The rumours intensified. Speculation turned to belief. And then:


Fabrizio Romano, 27/08/21, 4:48pm: “HERE WE GOOOO.”


The internet melted. United fans everywhere lost their minds.


Somehow, I managed to get dressed. Sky Sports News confirmed it. Manchester United had re-signed Cristiano Ronaldo. I don’t usually watch SSN anymore—mocked now as “Slow Sports News”—but this moment felt poetic. Before the days of Twitter, it was all I had. We couldn’t afford sports channels growing up. MOTD and SSN were my lifelines to United.


It took me right back. To the night I screamed “Dimitarrrrrr!” into the early hours when Berbatov signed. To the obsessive excitement over Tevez, Obertan, Nani, the Da Silva twins. Here I was at 24, beaming at a TV channel I hadn’t truly engaged with in years, watching them announce the return of my hero—as if I were in primary school again.


Another flashback: first day at my new secondary school (post-managed move). Bryan Swanson’s face on SSN announcing Ronaldo’s dream move to Real Madrid. £80 million. A world record.


My world shattered.


I’ve always been sentimental. My loyalty to United came from family tradition, but my adoration for Ronaldo? That came from a naïve moment on Pro Evo. I picked him by chance—liked the name, liked the style. From that point on, he was my player.


I had every United shirt with a 7 on the back. That became my lucky number. I was a fat kid with self-esteem issues who hated shopping for clothes—but I wore those shirts with pride. Two Eids a year, without fail. From Year 6 till he left in Year 9.


The day he left broke me. It wasn’t just about football. It symbolised a shift. An end to a chapter I’d clung to. That moment was stitched into the tapestry of difficult personal times that followed. Ronaldo came to symbolise a happier part of life. His departure coincided with darker moments. His return? It felt like the exorcism of that sadness.


You might roll your eyes. I get it. But if you know, you know.

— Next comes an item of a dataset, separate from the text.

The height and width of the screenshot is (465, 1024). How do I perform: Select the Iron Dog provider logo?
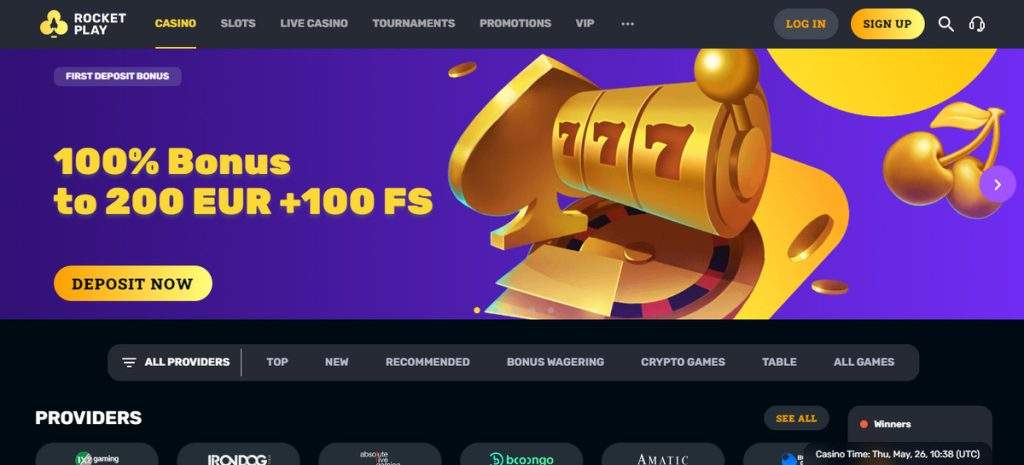(238, 455)
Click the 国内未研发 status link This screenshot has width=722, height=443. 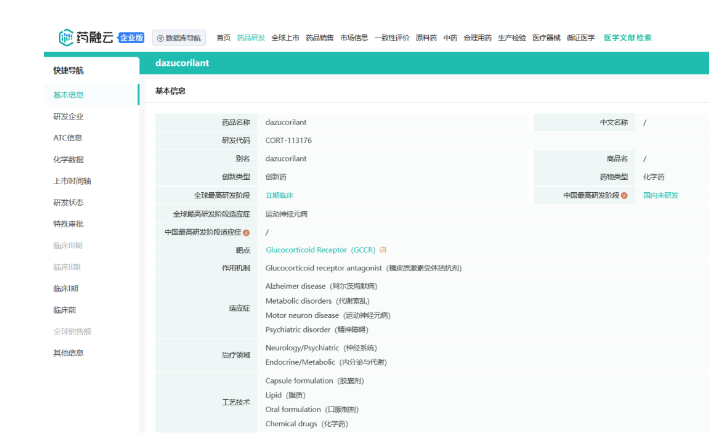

Ronaldo coming back wasn’t about trophies. It wasn’t about tactics. It wasn’t even about nostalgia in the shallow sense. It was deeper. Cultural. Emotional. Psychological. The prodigal son had returned.


And it wasn’t just Ronaldo. Ole had restored a sense of identity. Sancho had signed. Varane had signed. The Sikh Musketeers were back at Old Trafford. I got married. I got a promotion. Everything felt aligned.


To rival fans: we’re not saying Ronaldo would win us the league. This was never just about football. It was about a feeling—rare, irreplicable, and meaningful in ways only we can fully grasp.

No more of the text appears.